O Banco Central anunciou mudanças importantes para quem sofre com golpes do Pix. A partir de novembro, será possível recuperar valores de forma mais rápida, com devoluções em até 11 dias após a contestação. O objetivo é dar mais agilidade ao processo e aumentar as chances de rastrear o dinheiro desviado.
O que muda para vítimas de golpes do Pix?
Até agora, o Mecanismo Especial de Devolução (MED) permitia bloquear apenas a conta que recebeu o Pix suspeito. Isso dificultava a recuperação, já que fraudadores costumam repassar os valores rapidamente para outras contas.
Com a atualização, o sistema vai mapear o caminho do dinheiro em todas as transações ligadas ao golpe.

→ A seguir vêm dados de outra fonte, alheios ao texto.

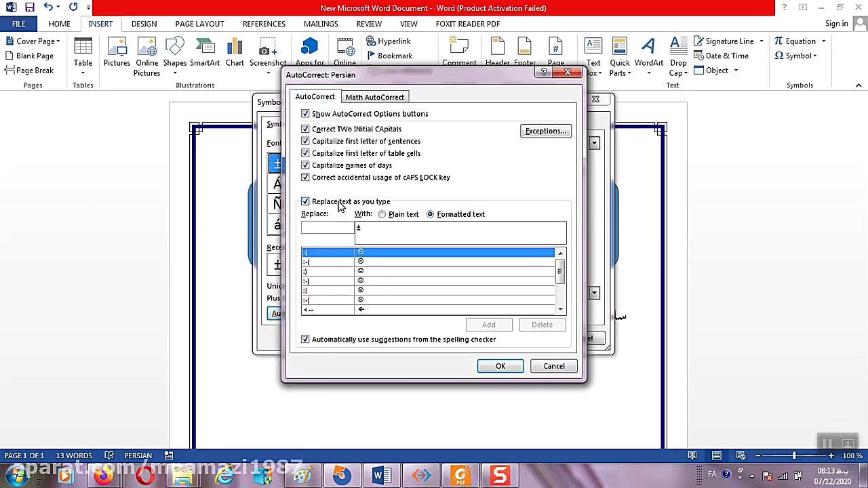The width and height of the screenshot is (868, 488).
Task: Open the Chart insert tool
Action: coord(235,53)
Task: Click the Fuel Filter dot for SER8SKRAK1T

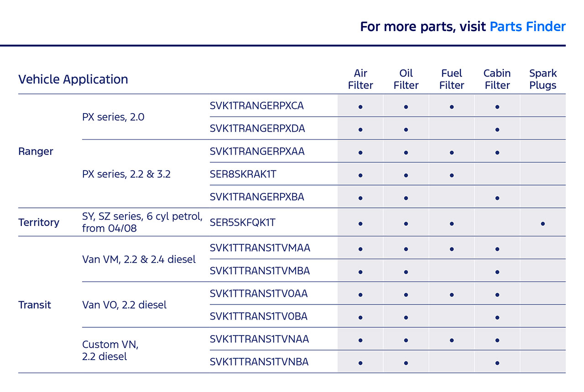Action: [x=452, y=175]
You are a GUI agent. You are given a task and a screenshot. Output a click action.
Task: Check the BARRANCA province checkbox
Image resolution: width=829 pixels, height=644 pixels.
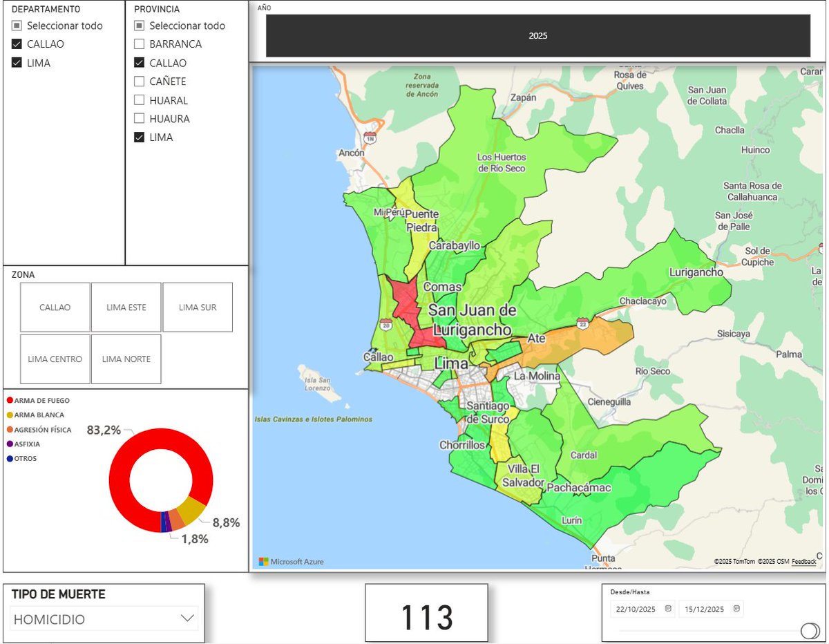point(138,44)
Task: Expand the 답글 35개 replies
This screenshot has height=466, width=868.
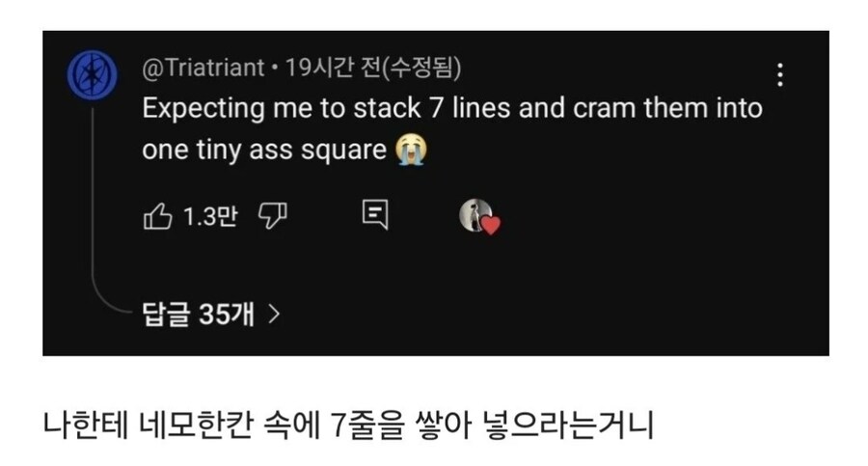Action: tap(198, 314)
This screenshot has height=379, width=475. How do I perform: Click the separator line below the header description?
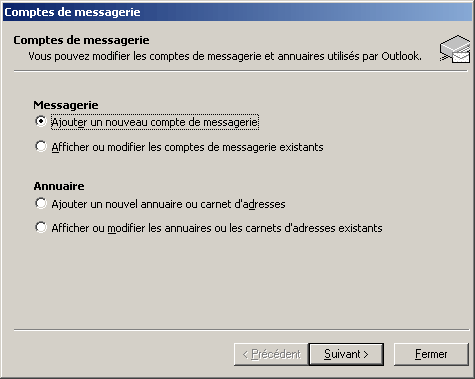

Além disso, os bancos terão que disponibilizar um botão específico para denúncias dentro da área do Pix, facilitando o comunicado imediato da vítima.
Quando a nova regra passa a valer?
Segundo o Banco Central, a novidade estará disponível a partir de 23 de novembro e se tornará obrigatória em 2 de fevereiro de 2026. A expectativa é que a medida ajude a reduzir o impacto dos golpes do Pix, que hoje somam cerca de 400 mil registros por mês.
Como pedir a devolução no caso de golpe do Pix?
Segundo o BC, o cliente tem até 80 dias após a transação para abrir o pedido junto ao seu banco. O processo funciona assim:
- O cliente registra a contestação;
- O banco analisa em até 7 dias;
- Se for comprovada a fraude, o valor pode ser devolvido em até 96 horas;
- Caso a conta do fraudador não tenha saldo suficiente, bloqueios adicionais poderão ser feitos nos depósitos futuros até completar o valor.
Pix continua em alta, mesmo com fraudes
Mesmo com os riscos, o Pix segue como principal meio de pagamento no Brasil. Somente em 2024, movimentou mais de R$ 26 trilhões. As novas regras buscam equilibrar a praticidade da ferramenta com mais segurança para os usuários.